Xynthia : Présomption d'innocence ou de culpabilité

La Faute-sur-Mer.
La Faute-sur-Mer.

Dans une lettre officielle diffusée à la presse, l'ancien bâtonnier de Paris Christian Charrière-Bournazel met en garde, « très confraternellement », l'ancienne ministre et actuelle députée européenne Corinne Lepage contre « la répétition publique d'imputations mettant gravement en jeu [la] considération et [l']honneur » de sa cliente, Françoise Babin, l'adjointe au maire de Faute-sur-Mer condamnée, le 12 décembre 2014, par le tribunal correctionnel des Sables d'Olonne (Vendée) dans le dossier Xynthia.

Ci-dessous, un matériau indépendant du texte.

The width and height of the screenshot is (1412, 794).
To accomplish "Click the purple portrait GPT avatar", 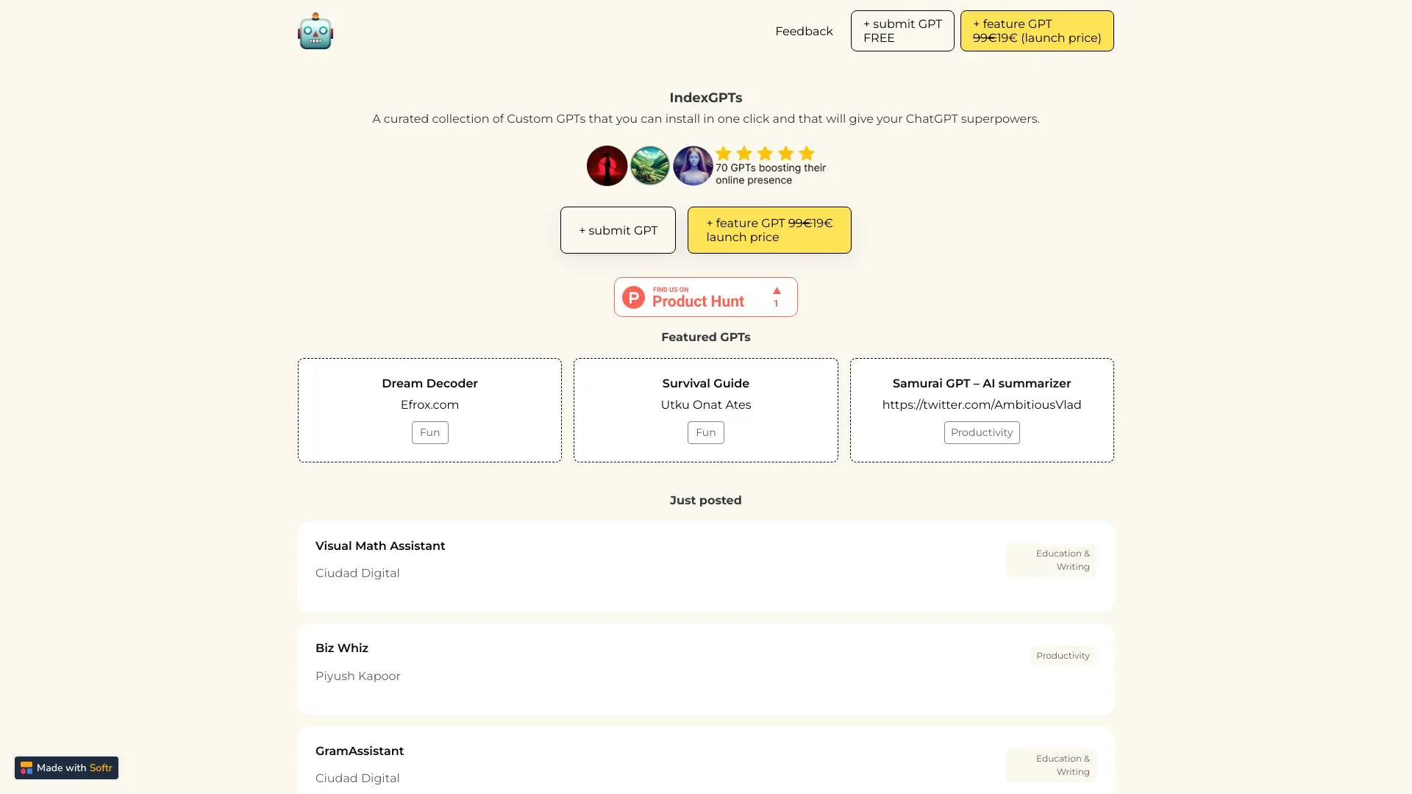I will [x=692, y=165].
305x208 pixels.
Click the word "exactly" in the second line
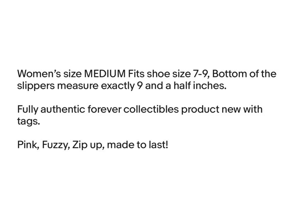tap(118, 86)
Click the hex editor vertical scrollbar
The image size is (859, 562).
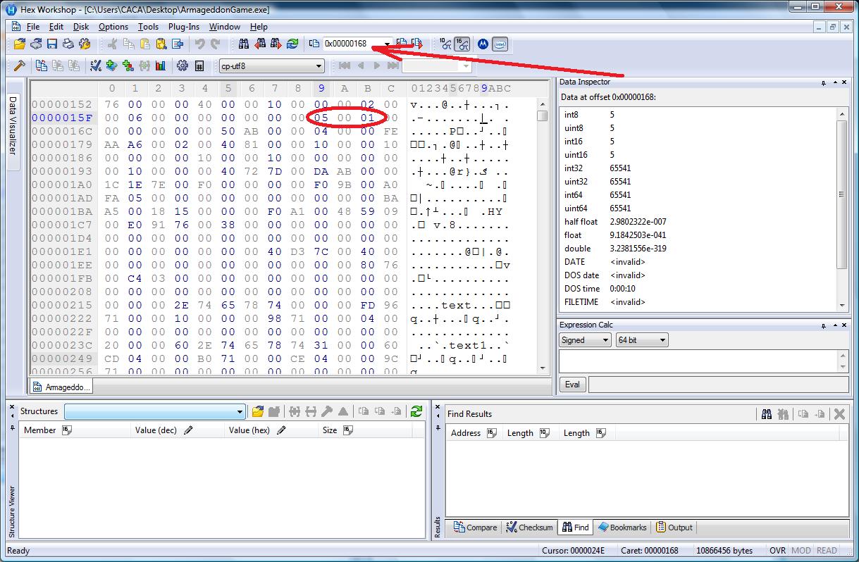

Corinne Lepage a en effet publié vendredi dernier deux tribunes, l'une sur lagazettedescommunes.com intitulée La Faute-sur-Mer : « Une formidable ode à ce qu'est la décentralisation réussie » et faisant état de sa qualité d'avocate, l'autre sur liberation.fr intitulée Le procès Xynthia n'est pas le procès des maires mais celui d'un système faisant état de sa qualité d'euro députée.

Dans les deux tribunes, après avoir pris soin de préciser que le jugement n'est pas définitif puisque frappé d'appel, Mme Lepage évoque notamment « les risques connus par l'équipe municipale » qui ont été « occultés volontairement à la population », précisant que depuis 10 ans, les rapports avaient succédé aux rapports mettant en lumière « la dangerosité de la langue de sable autour de la "cuvette de la mort" classée tout d'abord en zone rouge inconstructible puis, du fait des efforts persistants du maire et de l'adjointe, classés en zone bleu foncé en 2004, c'est-à-dire constructible mais sous conditions. »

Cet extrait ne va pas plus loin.